> Dataset entries
** Start **

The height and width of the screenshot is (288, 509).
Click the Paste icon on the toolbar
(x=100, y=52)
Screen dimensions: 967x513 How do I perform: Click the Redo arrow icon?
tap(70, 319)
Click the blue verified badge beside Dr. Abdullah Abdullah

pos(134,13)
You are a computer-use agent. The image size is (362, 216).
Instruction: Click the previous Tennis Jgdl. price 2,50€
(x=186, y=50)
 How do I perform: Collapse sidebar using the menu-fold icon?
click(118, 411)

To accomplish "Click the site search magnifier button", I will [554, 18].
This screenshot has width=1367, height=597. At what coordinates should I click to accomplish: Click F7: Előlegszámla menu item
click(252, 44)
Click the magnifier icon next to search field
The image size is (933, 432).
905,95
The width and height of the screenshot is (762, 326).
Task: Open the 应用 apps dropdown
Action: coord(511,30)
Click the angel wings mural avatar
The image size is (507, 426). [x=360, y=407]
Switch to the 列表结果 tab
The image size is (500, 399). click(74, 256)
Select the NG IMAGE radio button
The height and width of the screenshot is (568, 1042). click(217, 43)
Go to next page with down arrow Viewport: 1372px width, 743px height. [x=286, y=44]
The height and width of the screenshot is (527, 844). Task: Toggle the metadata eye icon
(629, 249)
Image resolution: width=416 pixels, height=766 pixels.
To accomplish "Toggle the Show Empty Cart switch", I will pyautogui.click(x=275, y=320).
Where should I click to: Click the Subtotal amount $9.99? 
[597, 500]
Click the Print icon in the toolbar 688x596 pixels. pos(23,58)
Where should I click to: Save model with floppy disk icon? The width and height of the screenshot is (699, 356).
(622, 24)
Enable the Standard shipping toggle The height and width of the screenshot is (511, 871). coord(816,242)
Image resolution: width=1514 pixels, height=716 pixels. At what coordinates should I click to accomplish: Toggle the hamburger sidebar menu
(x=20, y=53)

** End **

> Aim of the exercise
Rewrite all of the records, replacing "toolbar" with "menu bar" wherever it occurs and leaving every other word unchanged.

> Expected answer
The height and width of the screenshot is (288, 509).
Click the Paste icon on the menu bar
(x=100, y=52)
Screen dimensions: 967x513 How do I perform: Click the Redo arrow icon?
tap(70, 319)
Click the blue verified badge beside Dr. Abdullah Abdullah

pos(134,13)
You are a computer-use agent. The image size is (362, 216).
Instruction: Click the previous Tennis Jgdl. price 2,50€
(x=186, y=50)
 How do I perform: Collapse sidebar using the menu-fold icon?
click(118, 411)

To accomplish "Click the site search magnifier button", I will [554, 18].
This screenshot has width=1367, height=597. At what coordinates should I click to accomplish: Click F7: Előlegszámla menu item
click(252, 44)
Click the magnifier icon next to search field
The image size is (933, 432).
905,95
The width and height of the screenshot is (762, 326).
Task: Open the 应用 apps dropdown
Action: coord(511,30)
Click the angel wings mural avatar
The image size is (507, 426). [x=360, y=407]
Switch to the 列表结果 tab
The image size is (500, 399). click(74, 256)
Select the NG IMAGE radio button
The height and width of the screenshot is (568, 1042). click(217, 43)
Go to next page with down arrow Viewport: 1372px width, 743px height. [x=286, y=44]
The height and width of the screenshot is (527, 844). Task: Toggle the metadata eye icon
(629, 249)
Image resolution: width=416 pixels, height=766 pixels.
To accomplish "Toggle the Show Empty Cart switch", I will pyautogui.click(x=275, y=320).
Where should I click to: Click the Subtotal amount $9.99? 
[597, 500]
Click the Print icon in the menu bar 688x596 pixels. pos(23,58)
Where should I click to: Save model with floppy disk icon? The width and height of the screenshot is (699, 356).
(622, 24)
Enable the Standard shipping toggle The height and width of the screenshot is (511, 871). coord(816,242)
Image resolution: width=1514 pixels, height=716 pixels. At what coordinates should I click to accomplish: Toggle the hamburger sidebar menu
(x=20, y=53)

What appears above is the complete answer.